Train_Fenwick_Data <- filter(Train_Fenwick_Data, !is.na(event_detail))
head(Train_Fenwick_Data[Train_Fenwick_Data$event_detail == 'NA',])
## # A tibble: 0 x 47
## # Groups: game_id [0]
## # ... with 47 variables: season <int>, game_id <int>, game_date <date>,
## # session <chr>, event_index <int>, game_period <int>,
## # game_seconds <int>, event_type <chr>, event_description <chr>,
## # event_detail <chr>, event_team <chr>, event_player_1 <chr>,
## # event_player_2 <chr>, event_player_3 <chr>, event_length <int>,
## # coords_x <int>, coords_y <int>, players_substituted <chr>,
## # home_on_1 <chr>, home_on_2 <chr>, home_on_3 <chr>, home_on_4 <chr>,
## # home_on_5 <chr>, home_on_6 <chr>, away_on_1 <chr>, away_on_2 <chr>,
## # away_on_3 <chr>, away_on_4 <chr>, away_on_5 <chr>, away_on_6 <chr>,
## # home_goalie <chr>, away_goalie <chr>, home_team <chr>,
## # away_team <chr>, home_skaters <int>, away_skaters <int>,
## # home_score <int>, away_score <int>, game_score_state <chr>,
## # game_strength_state <chr>, highlight_code <chr>, X1 <int>,
## # is_home <dbl>, is_goal <dbl>, time_diff <dbl>, is_rebound <dbl>,
## # is_rush <dbl>
Next we’ll turn the categorical variables of into factors so that the model can use them in the training function later. And it also helps in graphing as well.
Train_Fenwick_Data$event_detail<- as.factor(Train_Fenwick_Data$event_detail)
The next variable to calculate is the angle of the shot relative to the center of the goal. Let’s look at the range of our coordinate system.
range(Train_Fenwick_Data$coords_x)
## [1] NA NA
range(Train_Fenwick_Data$coords_y)
## [1] NA NA
Well that didn’t work so we’ll need to filter out the NA
values:
Train_PbP_Data <- filter(Train_PbP_Data, coords_x != 'NA' & coords_y != 'NA')
range(Train_PbP_Data$coords_x)
## [1] -99 99
range(Train_PbP_Data$coords_y)
## [1] -42 42
So here we have the range of the NHL rink by the x and y coordinates. An NHL rink is 200 feet wide by 85 feet across so every vertical up or down is equal to one foot and and each x integer is equal to .995 feet. The goal line is 11 feet from the end boards so that is equal to 11.05 in units in our coordinate system. With this knowledge we now know the coordinate of the center of the goal is (87.95,0).
So given a shots location let’s say for this test case of a shot taken from (50, 12) and try to determine the angle using what we know about the coordinate system. The angle we are trying to find Theta is equal to Sin(Theta) = Opposite/Hypoteneuse. We know the opposite side is equal the y coordinate. The hypoteneuse we’ll get the length of using the trusty pythagorean theorem of the Sqrt((87.95-50)^2 + 12^2). So adding that altogether we have this:
asin(12/sqrt(1440.20+144))
## [1] 0.3062574
That answer is in radians in order to get it to degrees we will multiply it by 180 and divide by pi.
radian <- asin(12/sqrt(1440.20+144))
(radian * 180)/3.14
## [1] 17.55616
So now we have that it is a shot taken at a 17 degree angle from the center of the goal. So let’s add all this together and create a new column for each shots angle form goal. To simplify things I’m also just going to mirror the x values by taking the abs()

(EXERCISE TASKS)
1: In the shot-angle walkthrough, why are the categorical variables turned into factors? Answer in one to three sentences.
2: According to the shot-angle walkthrough, how far is the goal line from the end boards?
3: Return the passage of the shot-angle walkthrough that begins at the words "So given a shots" and stops after "divide by pi.".
The data that comes after this walkthrough has no part in any of this.

(DATA SECTION)
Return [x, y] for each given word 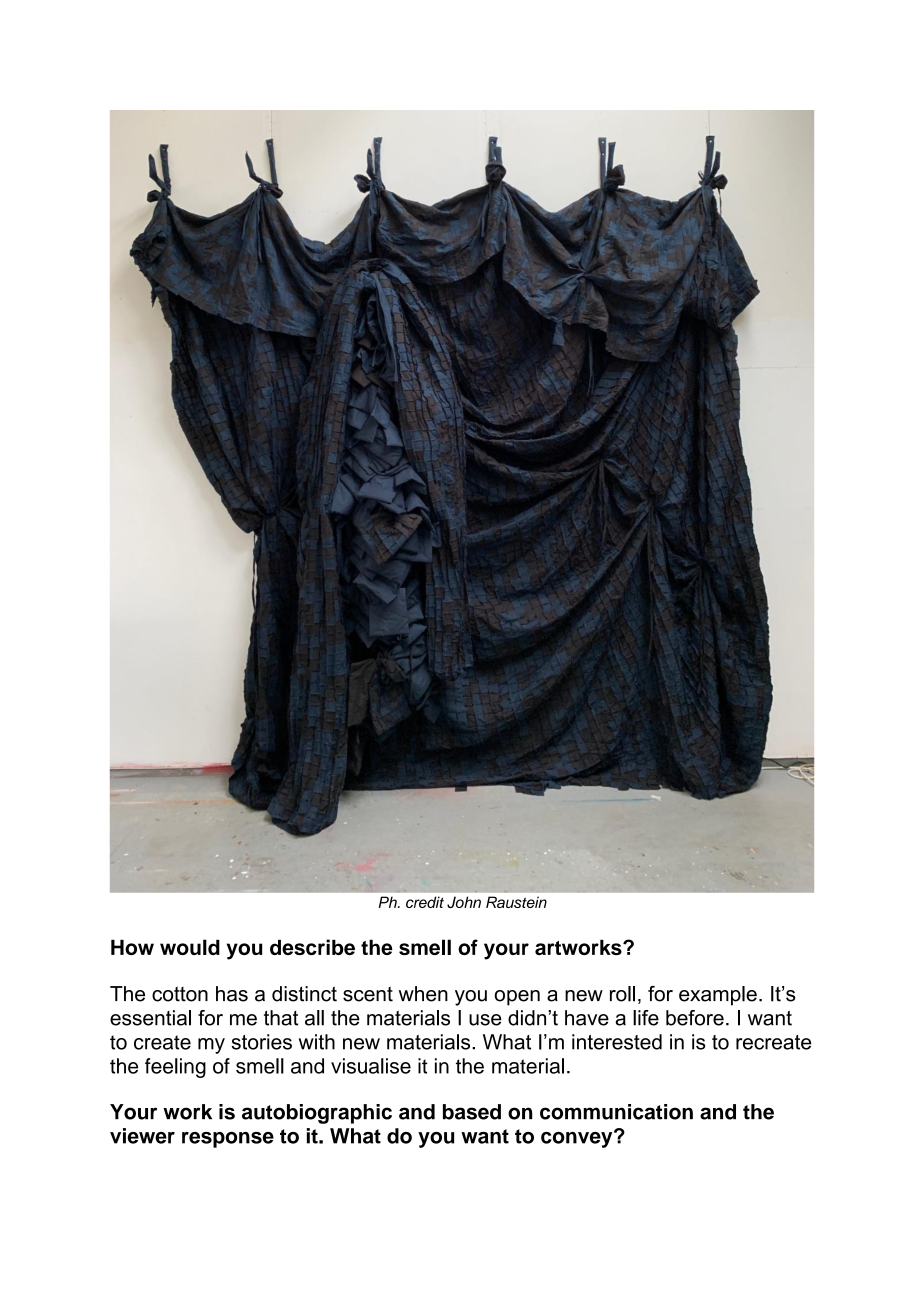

(EXERCISE RESPONSES)
1: They are turned into factors so the model can use them in the training function later. Doing this also helps with graphing.

2: 11 feet.

3:
So given a shots location let’s say for this test case of a shot taken from (50, 12) and try to determine the angle using what we know about the coordinate system. The angle we are trying to find Theta is equal to Sin(Theta) = Opposite/Hypoteneuse. We know the opposite side is equal the y coordinate. The hypoteneuse we’ll get the length of using the trusty pythagorean theorem of the Sqrt((87.95-50)^2 + 12^2). So adding that altogether we have this:
asin(12/sqrt(1440.20+144))
## [1] 0.3062574
That answer is in radians in order to get it to degrees we will multiply it by 180 and divide by pi.